## Goal of the exercise
Nothing should differ. Repeat every record as written.

## Provided records
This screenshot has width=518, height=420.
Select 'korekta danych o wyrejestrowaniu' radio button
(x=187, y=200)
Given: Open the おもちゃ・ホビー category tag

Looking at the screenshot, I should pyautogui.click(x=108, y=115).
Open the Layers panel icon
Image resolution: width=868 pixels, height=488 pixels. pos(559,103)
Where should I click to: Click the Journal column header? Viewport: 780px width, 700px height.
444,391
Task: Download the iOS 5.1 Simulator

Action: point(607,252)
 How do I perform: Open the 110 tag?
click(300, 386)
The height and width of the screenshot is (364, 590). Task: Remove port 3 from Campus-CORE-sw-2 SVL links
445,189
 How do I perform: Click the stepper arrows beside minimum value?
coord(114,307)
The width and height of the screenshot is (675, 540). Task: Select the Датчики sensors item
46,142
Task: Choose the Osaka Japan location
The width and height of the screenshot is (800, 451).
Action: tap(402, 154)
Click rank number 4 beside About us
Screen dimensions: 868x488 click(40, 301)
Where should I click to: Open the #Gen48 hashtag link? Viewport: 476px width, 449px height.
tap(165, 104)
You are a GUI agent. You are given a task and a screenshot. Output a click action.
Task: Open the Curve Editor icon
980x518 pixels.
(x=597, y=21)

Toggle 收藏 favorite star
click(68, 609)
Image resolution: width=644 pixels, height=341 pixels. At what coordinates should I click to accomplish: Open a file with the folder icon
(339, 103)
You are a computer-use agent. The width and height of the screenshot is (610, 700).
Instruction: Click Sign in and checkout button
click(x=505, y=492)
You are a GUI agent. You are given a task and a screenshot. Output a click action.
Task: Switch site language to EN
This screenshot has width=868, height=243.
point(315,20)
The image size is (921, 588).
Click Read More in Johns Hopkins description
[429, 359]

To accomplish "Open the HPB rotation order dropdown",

## Reply to the exercise
This screenshot has width=518, height=420.
Select 'korekta danych o wyrejestrowaniu' radio button
(x=187, y=200)
Given: Open the おもちゃ・ホビー category tag

Looking at the screenshot, I should pyautogui.click(x=108, y=115).
Open the Layers panel icon
Image resolution: width=868 pixels, height=488 pixels. pos(559,103)
Where should I click to: Click the Journal column header? Viewport: 780px width, 700px height.
444,391
Task: Download the iOS 5.1 Simulator

Action: point(607,252)
 How do I perform: Open the 110 tag?
click(300, 386)
The height and width of the screenshot is (364, 590). Task: Remove port 3 from Campus-CORE-sw-2 SVL links
445,189
 How do I perform: Click the stepper arrows beside minimum value?
coord(114,307)
The width and height of the screenshot is (675, 540). Task: Select the Датчики sensors item
46,142
Task: Choose the Osaka Japan location
The width and height of the screenshot is (800, 451).
Action: tap(402, 154)
Click rank number 4 beside About us
Screen dimensions: 868x488 click(40, 301)
Where should I click to: Open the #Gen48 hashtag link? Viewport: 476px width, 449px height.
tap(165, 104)
You are a GUI agent. You are given a task and a screenshot. Output a click action.
Task: Open the Curve Editor icon
980x518 pixels.
(x=597, y=21)

Toggle 收藏 favorite star
click(68, 609)
Image resolution: width=644 pixels, height=341 pixels. At what coordinates should I click to accomplish: Open a file with the folder icon
(339, 103)
You are a computer-use agent. The width and height of the screenshot is (610, 700).
Instruction: Click Sign in and checkout button
click(x=505, y=492)
You are a GUI agent. You are given a task and a screenshot. Output a click action.
Task: Switch site language to EN
This screenshot has width=868, height=243.
point(315,20)
The image size is (921, 588).
Click Read More in Johns Hopkins description
[429, 359]

To accomplish "Open the HPB rotation order dropdown",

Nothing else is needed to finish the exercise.